_TASK OBJECTIVE_. Every line that contains the word "crest" should be copied from the records below.

--- RECORDS SHOWN ---

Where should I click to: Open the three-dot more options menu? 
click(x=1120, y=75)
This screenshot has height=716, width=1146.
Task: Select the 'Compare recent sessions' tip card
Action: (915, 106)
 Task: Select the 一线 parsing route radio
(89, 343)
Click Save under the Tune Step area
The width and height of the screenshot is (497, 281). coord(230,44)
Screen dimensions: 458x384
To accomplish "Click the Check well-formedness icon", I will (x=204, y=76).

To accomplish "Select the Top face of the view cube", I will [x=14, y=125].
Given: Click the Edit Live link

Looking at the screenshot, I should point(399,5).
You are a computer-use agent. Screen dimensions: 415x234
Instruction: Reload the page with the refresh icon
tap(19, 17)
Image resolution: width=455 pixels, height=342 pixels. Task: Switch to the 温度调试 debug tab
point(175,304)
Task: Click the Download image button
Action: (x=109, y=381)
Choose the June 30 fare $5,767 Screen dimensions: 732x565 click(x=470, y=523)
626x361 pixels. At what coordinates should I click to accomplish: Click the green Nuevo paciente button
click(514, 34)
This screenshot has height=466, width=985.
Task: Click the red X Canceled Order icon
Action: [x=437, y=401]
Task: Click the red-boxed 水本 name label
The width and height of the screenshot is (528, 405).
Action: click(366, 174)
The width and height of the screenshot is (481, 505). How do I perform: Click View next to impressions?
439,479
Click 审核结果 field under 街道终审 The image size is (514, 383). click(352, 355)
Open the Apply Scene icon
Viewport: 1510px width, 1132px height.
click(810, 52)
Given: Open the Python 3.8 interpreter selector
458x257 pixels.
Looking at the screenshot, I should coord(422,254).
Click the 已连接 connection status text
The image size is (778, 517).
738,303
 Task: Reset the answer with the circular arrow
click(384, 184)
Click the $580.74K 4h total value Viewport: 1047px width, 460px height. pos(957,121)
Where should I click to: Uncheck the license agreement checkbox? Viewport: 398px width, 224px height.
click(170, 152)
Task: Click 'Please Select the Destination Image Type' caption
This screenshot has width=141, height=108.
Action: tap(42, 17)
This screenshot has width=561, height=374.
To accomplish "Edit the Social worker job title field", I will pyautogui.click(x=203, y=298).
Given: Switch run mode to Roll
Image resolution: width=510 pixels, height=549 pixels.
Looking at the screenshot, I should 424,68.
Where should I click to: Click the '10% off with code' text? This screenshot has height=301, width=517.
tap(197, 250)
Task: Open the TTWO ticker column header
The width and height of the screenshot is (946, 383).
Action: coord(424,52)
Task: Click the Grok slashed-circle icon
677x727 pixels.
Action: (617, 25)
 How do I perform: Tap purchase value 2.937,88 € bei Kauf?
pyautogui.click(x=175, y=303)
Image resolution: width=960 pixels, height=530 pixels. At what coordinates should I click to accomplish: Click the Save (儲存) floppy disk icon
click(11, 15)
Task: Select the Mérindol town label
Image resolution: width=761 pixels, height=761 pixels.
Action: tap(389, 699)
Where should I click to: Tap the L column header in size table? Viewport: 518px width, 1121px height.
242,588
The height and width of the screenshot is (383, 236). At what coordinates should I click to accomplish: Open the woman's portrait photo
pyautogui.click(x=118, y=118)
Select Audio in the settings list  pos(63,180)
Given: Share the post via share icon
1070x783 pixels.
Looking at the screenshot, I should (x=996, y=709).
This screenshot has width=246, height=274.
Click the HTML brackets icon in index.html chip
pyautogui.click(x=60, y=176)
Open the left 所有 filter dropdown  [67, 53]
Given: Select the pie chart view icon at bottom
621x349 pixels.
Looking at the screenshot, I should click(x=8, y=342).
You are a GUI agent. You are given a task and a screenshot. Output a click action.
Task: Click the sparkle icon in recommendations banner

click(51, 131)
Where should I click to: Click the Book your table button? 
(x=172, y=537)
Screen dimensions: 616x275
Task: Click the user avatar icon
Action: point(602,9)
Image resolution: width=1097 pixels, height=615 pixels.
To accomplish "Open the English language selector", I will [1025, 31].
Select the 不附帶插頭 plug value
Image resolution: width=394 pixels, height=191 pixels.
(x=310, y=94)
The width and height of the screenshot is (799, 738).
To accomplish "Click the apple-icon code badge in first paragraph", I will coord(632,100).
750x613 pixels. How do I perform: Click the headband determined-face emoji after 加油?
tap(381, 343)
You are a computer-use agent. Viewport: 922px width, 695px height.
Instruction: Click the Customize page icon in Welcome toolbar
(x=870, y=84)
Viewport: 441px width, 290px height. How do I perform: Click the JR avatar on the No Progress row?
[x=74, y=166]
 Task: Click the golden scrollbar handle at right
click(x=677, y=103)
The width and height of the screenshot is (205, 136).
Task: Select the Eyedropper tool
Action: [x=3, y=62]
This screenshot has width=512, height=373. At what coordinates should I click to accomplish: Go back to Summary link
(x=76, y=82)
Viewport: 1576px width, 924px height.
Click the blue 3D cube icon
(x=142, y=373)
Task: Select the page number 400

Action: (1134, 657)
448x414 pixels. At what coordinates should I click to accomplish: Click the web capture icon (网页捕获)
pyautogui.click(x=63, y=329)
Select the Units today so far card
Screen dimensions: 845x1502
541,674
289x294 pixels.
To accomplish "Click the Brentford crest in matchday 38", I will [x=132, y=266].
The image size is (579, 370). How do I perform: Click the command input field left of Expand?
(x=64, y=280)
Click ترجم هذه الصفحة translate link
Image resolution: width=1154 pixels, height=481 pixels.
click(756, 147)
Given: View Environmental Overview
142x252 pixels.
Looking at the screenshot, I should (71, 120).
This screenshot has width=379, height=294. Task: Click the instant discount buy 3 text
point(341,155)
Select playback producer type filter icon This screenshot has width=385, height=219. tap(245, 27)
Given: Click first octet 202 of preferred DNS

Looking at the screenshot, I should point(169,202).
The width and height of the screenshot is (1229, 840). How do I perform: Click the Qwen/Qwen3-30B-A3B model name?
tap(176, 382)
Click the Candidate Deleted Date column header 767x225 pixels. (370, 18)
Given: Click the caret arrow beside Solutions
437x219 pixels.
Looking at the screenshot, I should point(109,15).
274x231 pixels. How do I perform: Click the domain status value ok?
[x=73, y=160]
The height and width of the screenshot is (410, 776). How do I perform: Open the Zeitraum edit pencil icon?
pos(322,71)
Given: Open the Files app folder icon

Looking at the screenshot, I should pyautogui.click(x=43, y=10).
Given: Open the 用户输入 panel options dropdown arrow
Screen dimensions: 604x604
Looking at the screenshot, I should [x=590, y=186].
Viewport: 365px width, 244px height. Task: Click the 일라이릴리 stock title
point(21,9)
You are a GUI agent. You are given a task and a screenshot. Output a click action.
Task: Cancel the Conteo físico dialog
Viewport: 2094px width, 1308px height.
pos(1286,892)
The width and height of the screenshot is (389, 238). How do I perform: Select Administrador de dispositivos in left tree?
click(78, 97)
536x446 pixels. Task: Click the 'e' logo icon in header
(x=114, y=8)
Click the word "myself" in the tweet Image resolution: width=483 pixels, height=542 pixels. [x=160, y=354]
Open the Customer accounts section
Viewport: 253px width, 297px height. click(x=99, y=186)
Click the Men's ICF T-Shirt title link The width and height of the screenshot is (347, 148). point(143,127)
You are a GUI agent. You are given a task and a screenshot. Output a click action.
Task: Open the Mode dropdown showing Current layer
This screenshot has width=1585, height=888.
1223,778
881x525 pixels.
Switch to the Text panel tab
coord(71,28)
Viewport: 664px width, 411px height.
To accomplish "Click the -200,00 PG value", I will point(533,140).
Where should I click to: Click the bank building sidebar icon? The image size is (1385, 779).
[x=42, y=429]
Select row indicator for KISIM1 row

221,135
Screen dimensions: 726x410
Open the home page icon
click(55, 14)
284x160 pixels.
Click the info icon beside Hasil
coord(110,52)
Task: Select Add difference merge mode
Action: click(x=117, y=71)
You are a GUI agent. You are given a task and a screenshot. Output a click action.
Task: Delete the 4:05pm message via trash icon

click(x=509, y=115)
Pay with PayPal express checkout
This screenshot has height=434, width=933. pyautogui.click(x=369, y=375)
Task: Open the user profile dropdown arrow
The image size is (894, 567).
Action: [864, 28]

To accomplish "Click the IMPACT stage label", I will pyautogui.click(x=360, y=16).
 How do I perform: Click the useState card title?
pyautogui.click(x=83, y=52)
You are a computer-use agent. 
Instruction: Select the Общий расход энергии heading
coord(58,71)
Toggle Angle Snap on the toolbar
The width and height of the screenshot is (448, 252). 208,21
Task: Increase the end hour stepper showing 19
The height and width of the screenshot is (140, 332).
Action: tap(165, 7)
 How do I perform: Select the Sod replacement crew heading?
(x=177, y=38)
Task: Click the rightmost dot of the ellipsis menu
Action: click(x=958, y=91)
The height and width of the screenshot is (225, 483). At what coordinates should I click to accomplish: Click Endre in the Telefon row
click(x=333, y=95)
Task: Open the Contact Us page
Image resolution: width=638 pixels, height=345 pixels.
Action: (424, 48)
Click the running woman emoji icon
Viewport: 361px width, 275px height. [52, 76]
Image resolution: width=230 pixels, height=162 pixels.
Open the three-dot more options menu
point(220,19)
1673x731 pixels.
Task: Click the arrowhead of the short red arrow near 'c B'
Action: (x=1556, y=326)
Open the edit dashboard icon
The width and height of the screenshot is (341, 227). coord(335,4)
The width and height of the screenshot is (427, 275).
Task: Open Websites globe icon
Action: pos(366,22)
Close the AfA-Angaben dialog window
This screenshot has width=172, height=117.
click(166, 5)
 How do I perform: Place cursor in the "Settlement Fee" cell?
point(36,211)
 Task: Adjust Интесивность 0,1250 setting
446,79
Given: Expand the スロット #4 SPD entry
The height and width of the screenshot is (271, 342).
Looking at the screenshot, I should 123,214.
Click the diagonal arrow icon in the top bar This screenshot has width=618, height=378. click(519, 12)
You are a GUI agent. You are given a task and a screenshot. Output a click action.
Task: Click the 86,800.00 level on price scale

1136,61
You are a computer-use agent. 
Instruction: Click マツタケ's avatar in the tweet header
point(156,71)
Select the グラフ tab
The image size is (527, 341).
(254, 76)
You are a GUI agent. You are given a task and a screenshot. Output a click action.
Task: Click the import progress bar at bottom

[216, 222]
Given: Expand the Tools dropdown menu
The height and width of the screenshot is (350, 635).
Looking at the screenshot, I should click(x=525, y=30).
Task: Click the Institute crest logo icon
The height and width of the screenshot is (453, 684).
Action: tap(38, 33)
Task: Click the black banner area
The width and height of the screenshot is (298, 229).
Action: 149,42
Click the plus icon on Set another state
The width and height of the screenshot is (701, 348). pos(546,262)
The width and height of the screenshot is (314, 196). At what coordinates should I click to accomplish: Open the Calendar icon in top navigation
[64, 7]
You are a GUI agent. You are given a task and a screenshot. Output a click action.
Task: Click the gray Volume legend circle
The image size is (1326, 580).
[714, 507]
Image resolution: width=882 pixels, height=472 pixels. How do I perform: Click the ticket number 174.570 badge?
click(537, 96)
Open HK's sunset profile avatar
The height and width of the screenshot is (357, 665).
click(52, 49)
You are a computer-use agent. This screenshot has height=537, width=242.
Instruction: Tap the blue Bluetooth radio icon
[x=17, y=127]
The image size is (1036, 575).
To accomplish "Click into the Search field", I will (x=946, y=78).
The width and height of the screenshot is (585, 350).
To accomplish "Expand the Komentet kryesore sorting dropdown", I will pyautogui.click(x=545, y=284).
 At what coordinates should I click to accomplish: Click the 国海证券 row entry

---

_RESPONSE TO THIS TASK_.
To accomplish "Click the Brentford crest in matchday 38", I will [x=132, y=266].
Task: Click the Institute crest logo icon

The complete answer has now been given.